Work order: Copy all the records word for word, apart from any pictures.

Stored items:
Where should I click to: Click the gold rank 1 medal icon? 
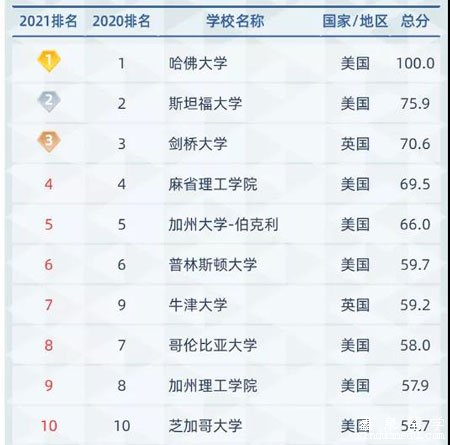pos(49,61)
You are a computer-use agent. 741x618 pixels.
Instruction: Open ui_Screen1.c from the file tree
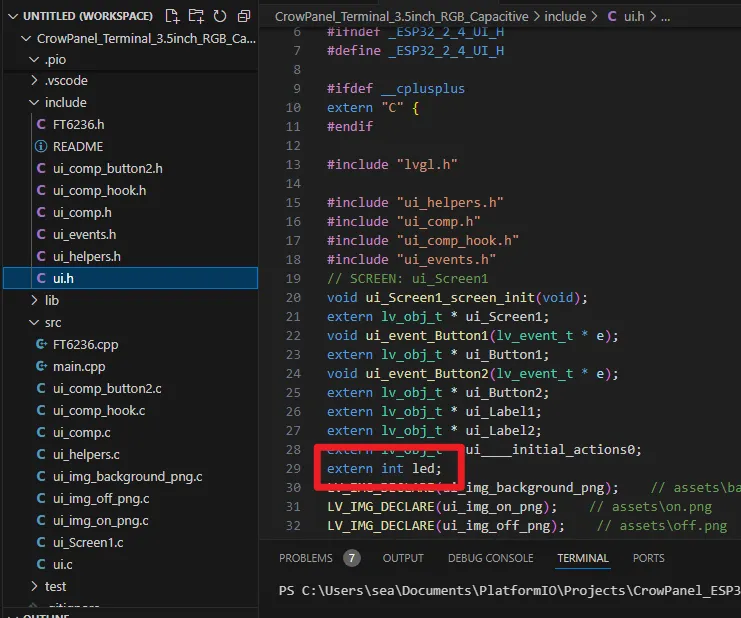tap(88, 542)
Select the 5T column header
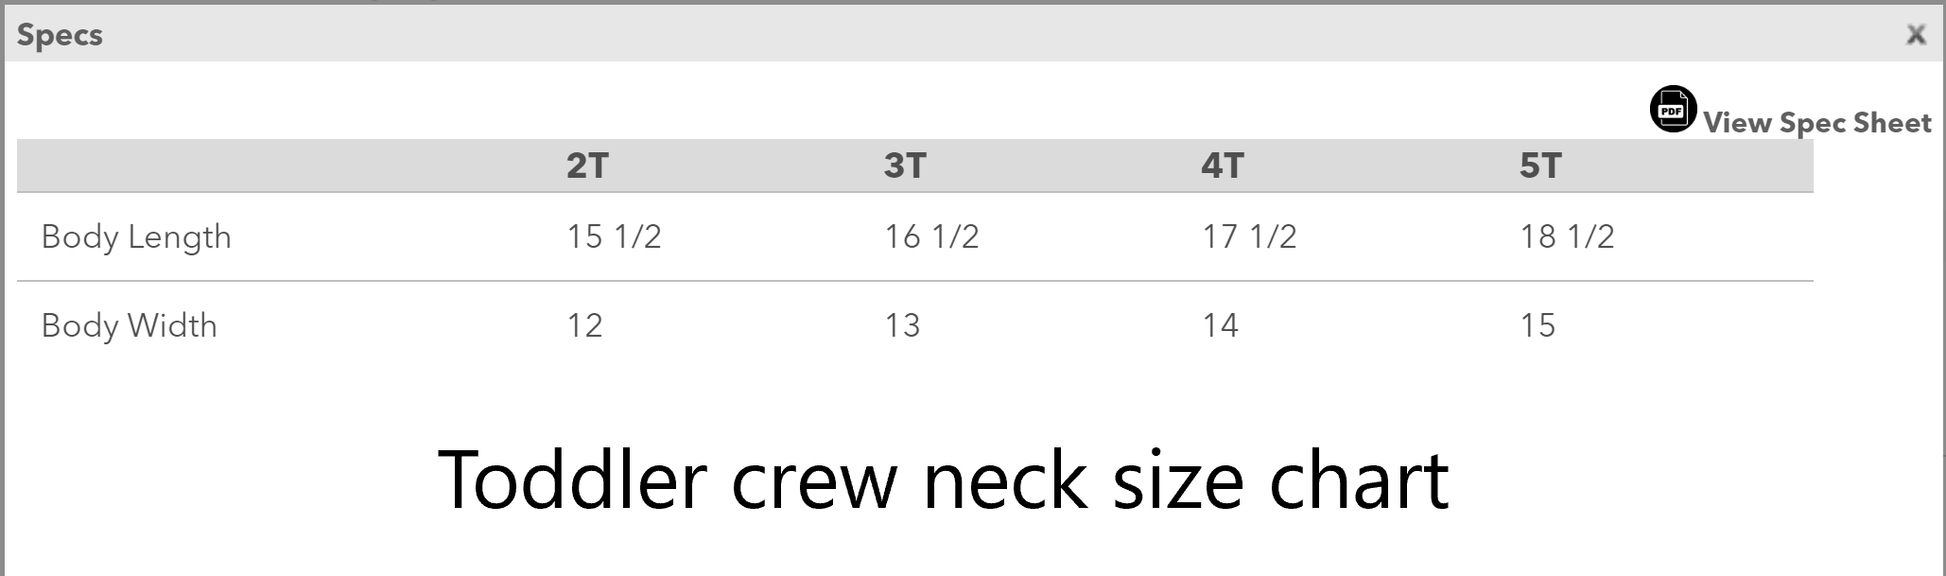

Reply to the exercise:
Where should I click to: Click the gold rank 1 medal icon? 
pos(49,61)
You are a computer-use agent. 741x618 pixels.
Instruction: Open ui_Screen1.c from the file tree
tap(88, 542)
Select the 5T column header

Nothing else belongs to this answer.